2. Develop a Work and Move Schedule
As soon as you have a general time frame for your move, create a schedule that accounts for everything you’ll have to do for work and for moving. Will you need to do any work immediately before the move? What about during your travel time?
If possible, ensure that any work that could come close to your moving day can be done from your personal electronic devices rather than your office equipment. Additionally, give yourself time for unpacking before you jump back into your usual work routine. You could need one to two weeks simply to unpack everything.
3. Figure Out Utilities in Your New Home
Once you have a definitive move-in date, contact your utility providers for your current house and future home. While fundamental services like electricity and water are simply switched over to your name on the chosen date and don’t need to be “turned on,” you may have other steps to complete before you can return to business as usual.
For example, if you perform work tasks or communicate with your clients online, you won’t be able to work from home until you have Internet service. Schedule the utility transfer two to four weeks in advance to ensure that you’re connected when it counts.

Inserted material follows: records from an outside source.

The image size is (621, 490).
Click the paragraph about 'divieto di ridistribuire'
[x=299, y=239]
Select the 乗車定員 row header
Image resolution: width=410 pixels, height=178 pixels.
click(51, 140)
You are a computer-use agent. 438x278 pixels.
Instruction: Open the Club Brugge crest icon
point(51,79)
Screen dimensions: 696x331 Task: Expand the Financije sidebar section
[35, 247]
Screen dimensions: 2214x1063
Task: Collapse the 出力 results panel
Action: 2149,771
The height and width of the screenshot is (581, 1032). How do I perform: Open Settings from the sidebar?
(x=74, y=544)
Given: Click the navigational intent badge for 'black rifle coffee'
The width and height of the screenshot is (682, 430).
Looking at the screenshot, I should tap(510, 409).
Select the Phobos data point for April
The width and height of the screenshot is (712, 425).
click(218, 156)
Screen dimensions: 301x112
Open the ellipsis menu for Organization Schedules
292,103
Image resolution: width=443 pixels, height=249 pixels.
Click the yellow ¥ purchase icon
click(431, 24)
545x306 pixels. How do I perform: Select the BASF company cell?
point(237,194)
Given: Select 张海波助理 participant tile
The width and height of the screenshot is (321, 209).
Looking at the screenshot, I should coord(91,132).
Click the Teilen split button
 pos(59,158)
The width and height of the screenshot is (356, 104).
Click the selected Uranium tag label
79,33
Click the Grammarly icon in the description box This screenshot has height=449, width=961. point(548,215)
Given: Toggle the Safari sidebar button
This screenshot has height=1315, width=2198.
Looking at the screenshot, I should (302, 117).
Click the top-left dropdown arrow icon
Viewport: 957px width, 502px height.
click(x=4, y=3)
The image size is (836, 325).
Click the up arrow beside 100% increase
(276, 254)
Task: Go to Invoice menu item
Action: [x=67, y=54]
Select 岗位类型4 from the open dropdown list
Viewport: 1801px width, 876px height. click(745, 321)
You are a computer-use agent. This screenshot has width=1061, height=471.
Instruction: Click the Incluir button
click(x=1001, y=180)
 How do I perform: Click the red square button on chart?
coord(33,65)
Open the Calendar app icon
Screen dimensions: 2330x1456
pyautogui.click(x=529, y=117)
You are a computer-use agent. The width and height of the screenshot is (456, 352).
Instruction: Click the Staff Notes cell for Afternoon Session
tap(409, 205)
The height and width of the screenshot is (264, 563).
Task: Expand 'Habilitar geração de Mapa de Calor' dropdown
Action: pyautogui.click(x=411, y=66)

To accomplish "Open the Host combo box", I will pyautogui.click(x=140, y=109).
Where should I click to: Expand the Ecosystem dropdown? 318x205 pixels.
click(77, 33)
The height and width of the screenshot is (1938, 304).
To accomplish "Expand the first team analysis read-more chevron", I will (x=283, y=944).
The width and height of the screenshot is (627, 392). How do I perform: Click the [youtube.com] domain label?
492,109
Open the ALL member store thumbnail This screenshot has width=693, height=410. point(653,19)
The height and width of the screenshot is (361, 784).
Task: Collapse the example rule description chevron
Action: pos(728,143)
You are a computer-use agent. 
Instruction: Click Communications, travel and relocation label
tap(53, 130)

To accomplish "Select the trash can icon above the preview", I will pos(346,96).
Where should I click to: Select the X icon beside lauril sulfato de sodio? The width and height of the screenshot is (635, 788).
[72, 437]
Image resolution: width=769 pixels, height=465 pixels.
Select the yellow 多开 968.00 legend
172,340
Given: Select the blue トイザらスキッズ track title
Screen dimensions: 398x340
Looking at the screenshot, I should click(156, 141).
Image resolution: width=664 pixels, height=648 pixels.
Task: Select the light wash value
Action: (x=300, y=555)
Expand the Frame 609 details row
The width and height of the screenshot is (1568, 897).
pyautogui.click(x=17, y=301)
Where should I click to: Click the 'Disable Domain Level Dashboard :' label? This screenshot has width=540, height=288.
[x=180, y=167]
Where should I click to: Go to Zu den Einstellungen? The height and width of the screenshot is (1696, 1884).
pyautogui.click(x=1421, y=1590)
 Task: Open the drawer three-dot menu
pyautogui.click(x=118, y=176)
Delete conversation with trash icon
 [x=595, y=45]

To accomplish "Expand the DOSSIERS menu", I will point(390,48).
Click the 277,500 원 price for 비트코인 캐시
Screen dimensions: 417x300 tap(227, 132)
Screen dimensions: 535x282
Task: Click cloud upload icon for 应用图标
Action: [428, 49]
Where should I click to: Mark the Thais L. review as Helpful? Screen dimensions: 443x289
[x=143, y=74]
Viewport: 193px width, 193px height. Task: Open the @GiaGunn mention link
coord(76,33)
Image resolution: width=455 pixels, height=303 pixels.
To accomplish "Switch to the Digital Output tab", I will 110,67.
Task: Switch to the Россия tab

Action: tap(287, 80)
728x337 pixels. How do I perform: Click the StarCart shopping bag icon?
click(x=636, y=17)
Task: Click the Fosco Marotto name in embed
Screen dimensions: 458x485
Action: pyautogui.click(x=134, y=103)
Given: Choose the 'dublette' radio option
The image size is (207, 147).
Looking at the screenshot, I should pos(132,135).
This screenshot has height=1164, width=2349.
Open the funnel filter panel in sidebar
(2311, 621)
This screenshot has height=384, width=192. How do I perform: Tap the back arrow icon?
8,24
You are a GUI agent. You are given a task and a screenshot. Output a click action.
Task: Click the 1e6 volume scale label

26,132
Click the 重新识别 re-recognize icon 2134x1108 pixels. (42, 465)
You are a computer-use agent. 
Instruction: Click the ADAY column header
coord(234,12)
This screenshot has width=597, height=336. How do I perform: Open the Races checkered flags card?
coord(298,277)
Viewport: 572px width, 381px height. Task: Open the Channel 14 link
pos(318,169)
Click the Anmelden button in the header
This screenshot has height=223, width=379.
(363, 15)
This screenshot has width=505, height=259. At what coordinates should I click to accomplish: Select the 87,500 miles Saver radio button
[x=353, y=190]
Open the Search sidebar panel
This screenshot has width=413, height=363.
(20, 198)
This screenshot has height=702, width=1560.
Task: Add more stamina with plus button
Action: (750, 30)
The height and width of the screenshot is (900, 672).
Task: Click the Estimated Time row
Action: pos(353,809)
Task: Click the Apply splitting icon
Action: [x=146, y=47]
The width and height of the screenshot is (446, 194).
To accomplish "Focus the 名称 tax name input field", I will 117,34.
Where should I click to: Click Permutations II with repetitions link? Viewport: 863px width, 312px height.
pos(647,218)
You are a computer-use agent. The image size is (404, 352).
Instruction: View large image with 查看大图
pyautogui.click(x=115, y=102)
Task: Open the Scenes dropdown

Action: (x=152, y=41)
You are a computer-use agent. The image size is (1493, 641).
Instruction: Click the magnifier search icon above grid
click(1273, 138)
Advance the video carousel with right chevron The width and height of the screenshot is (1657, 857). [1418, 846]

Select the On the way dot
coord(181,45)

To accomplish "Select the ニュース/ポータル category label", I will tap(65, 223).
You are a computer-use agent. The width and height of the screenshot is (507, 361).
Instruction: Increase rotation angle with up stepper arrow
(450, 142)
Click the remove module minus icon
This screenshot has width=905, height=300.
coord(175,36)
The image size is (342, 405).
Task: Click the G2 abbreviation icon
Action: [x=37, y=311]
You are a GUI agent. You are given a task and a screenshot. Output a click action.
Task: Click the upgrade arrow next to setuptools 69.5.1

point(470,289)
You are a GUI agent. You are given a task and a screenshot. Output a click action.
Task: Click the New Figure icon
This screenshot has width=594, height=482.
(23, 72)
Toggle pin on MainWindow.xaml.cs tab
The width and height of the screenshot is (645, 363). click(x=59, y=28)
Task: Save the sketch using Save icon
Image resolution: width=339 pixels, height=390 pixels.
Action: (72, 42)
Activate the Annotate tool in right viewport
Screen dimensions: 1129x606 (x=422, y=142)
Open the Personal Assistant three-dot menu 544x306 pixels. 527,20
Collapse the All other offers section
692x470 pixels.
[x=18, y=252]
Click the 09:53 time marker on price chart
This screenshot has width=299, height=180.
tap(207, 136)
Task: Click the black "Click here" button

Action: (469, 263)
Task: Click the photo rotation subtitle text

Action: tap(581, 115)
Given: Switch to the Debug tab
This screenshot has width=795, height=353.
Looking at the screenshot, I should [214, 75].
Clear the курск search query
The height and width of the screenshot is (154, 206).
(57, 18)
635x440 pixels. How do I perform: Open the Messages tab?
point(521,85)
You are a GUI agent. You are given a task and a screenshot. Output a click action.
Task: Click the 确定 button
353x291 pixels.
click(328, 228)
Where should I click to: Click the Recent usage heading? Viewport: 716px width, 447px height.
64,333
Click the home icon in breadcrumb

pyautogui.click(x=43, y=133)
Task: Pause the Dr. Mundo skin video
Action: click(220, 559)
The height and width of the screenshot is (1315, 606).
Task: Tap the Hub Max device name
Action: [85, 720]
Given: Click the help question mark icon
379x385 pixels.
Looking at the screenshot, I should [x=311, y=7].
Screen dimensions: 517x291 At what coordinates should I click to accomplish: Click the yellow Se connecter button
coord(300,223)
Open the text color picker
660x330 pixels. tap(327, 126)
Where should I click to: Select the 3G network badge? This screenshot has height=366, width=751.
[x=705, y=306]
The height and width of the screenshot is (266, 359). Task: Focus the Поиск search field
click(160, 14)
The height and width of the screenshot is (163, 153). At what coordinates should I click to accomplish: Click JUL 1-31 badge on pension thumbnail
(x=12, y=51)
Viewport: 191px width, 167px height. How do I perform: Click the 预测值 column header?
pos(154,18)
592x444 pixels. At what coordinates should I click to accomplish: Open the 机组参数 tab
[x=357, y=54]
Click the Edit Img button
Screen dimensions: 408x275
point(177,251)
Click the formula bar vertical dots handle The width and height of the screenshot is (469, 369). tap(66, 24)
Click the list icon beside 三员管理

4. Notify Your Customers in Advance
If you work directly with your clients, make sure that they know your schedule and how to reach you if an urgent problem arises. If you don’t often speak to your clients via chat, text, phone, or video-chat conversations, you may want to provide multiple forms of notification to ensure that everyone knows you’ll be away from your desk for the duration of your move. For example, you may want to send out a form email or traditional letter and change your voicemail message to reflect the scheduling change.
Don’t forget to provide your customers with your new address and any altered contact information as soon as you return to work.
5. Plan for Heavy Containers
Many of the items found in a home office, from furnishings to books, can weigh down your moving boxes and make them difficult to carry. If you have several boxes of documents, books, expensive electronics, or other heavy items, plan ahead.
You will probably need assistance to carry, load, and unload these items. Consider hiring a professional moving team to handle these heavy containers. While your family members may be able to lift boxes full of business records, they may not know how to handle packages that are both heavy and fragile, like your desktop computer. A moving team can ensure that these items arrive at your new home office safely.
6. Pre-Design Your New Home Office
Determine the layout of your new office space. If possible, walk through the room and take measurements before your boxes are delivered. Check that your existing furnishing will fit into the space to create a functional and inviting work area.
You may want to sketch out your planned layout or use damage-free painter’s tape to mark where your office furniture will go. This step reduces the time necessary to unpack your office and return the room to its usual function.
7. Take Advantage of Your Current System
As you pack up, try to use your office staples in creative ways to simplify the moving process. For example, if you keep writing utensils, fasteners, and other supplies in a bookcase, you may be able to tape the drawers shut and load up the bookcase as is.
If you’ve invested time organizing a specific part of your office, smart moving choices can ensure that you don’t have to go through the tedious process again just because you changed locations.
No matter what services you provide from your home office, use these tips to ensure that you can get back to business as usual as soon as you arrive at your new home.